As Hurricane Sally bears down on the Gulf coast, a man who lost his house in Katrina says all he can do is prepare
The center of the storm is expected to move near the coast of southeastern Louisiana on Tuesday, reaching land Tuesday night or Wednesday morning, the hurricane center said.
The storm has slowed as it approaches the Gulf Coast. As of early Tuesday, it was traveling west at 3 mph, with sustained winds of 90 mph, down from 110 mph on Monday.
Life threatening storm surge and flash flooding is expected along the northern Gulf Coast, where some areas could see more than 20 inches of rain.
A hurricane warning is in effect from Grand Isle, Louisiana, to Navarre, Florida. A storm surge warning is in effect from Port Fourchon, Louisiana, to the Okaloosa/Walton County border in Florida.
The storm’s slow foward movement means more rain for a longer duration along that region of the Gulf Coast, according to CNN meteorologist Michael Guy.
Some coastal communities are already reporting flooding.
Katrina survivor prepares for Sally
As the storm approached Monday, Mississippian Mike Taylor prepared by filling and placing sandbags around his house in Long Beach to keep water out.
“Just got to prepare. That’s all we can do,” Taylor said.
Taylor lost his home 15 years ago during Hurricane Katrina. It sat just a few blocks from the beach front, he said. Taylor evacuated as the storm surge moved closer, and when he returned only a slab was left. One of the few belongings he found in the debris was a toy truck that he still keeps in his house.
Taylor said he isn’t nervous about Hurricane Sally because he believes he has already experienced a worse storm.
His 8-year-old nephew is not as confident. As he helped Taylor fill sandbags, he told CNN he’s worried.
“I’m very nervous. The storm is coming at night and the wind can blow your house down,” the boy said.
A lifelongGulf Coast resident, 35-year-old Robert Higdon also filled sandbags ahead of the storm’s arrival.
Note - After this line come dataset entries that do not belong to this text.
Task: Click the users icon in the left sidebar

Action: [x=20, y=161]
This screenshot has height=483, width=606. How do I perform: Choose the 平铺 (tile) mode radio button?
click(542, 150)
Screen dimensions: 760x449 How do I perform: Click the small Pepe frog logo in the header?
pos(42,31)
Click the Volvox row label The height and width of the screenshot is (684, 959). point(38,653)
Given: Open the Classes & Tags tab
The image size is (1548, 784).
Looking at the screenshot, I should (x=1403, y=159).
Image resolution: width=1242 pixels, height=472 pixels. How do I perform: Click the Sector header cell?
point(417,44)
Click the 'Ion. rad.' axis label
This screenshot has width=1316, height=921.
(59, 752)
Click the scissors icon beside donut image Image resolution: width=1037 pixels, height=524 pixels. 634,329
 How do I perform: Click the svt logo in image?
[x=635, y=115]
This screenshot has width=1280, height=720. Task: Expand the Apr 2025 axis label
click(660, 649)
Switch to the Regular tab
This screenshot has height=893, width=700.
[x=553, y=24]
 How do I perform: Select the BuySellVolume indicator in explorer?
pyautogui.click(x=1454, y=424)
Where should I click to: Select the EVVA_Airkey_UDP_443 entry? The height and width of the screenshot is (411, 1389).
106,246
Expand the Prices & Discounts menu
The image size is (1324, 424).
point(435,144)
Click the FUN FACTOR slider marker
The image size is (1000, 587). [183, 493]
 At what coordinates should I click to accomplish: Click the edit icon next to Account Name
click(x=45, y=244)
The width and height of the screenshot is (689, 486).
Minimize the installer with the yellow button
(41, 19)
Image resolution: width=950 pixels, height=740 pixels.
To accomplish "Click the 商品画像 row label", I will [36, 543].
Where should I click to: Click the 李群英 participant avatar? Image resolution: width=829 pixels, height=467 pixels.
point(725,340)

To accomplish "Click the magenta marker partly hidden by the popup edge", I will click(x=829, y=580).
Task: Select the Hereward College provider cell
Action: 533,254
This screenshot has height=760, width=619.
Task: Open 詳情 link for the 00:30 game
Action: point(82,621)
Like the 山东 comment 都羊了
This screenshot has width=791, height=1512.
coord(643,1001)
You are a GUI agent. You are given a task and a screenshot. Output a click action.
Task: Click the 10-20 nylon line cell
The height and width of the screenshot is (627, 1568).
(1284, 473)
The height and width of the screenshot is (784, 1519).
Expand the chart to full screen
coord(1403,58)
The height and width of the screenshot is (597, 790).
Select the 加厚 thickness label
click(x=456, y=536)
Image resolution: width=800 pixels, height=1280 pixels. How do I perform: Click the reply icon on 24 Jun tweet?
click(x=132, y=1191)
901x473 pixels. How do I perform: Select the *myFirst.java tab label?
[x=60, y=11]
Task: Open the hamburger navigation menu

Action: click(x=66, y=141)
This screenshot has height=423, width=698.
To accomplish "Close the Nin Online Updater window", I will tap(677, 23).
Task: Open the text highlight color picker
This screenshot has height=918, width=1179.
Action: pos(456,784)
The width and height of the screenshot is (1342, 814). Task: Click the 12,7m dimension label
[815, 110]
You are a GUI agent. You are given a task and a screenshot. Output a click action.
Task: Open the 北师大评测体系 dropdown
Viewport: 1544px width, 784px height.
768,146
He said he is not terribly concerned about this hurricane, but knows it’s best to “prepare for the unexpected.”
Gulf of Mexico storms can quickly intensify, he said, so he always assumes the hurricane is going to be a little worse than the official forecast predictions.
“I’d rather be prepared for the unexpected,” Higdon said. “If it’s a Category 2 or below we just bunker down. A lot of people are willing to ride it out.”
Evacuations ordered along the coast
The governors of Alabama, Louisiana and Mississippi have requested pre-landfall emergency federal assistance ahead of the storm and each has declared a State of Emergency.
“Make plans to evacuate low-lying areas,” Mississippi Gov. Tate Reeves said in a tweet Monday night. “Emergency operators are ready to respond. This is the real deal, and it deserves your attention.”
“Be smart. Prepare for worst. Pray for the best,” Reeves said.
Mandatory evacuations have been announced along the coasts of Louisiana, Mississippi and Alabama ahead of the storm.
Residents in Plaquemines Parish, St. Charles Parish and parts of Jefferson Parish have been told to evacuate as flooding and storm surge are expected in those areas.
Those in low lying areas of Mississippi have been advised to evacuate ahead of the storm, with mandatory evacuations ordered in Hancock County, about 60 miles east of New Orleans, for anyone living near bayous, creeks, rivers, inlets or in mobile and modular homes.
Harrison County also ordered evacuations along the coast, including 26 miles of the Harrison County Sound Beach, an advisory from the county said.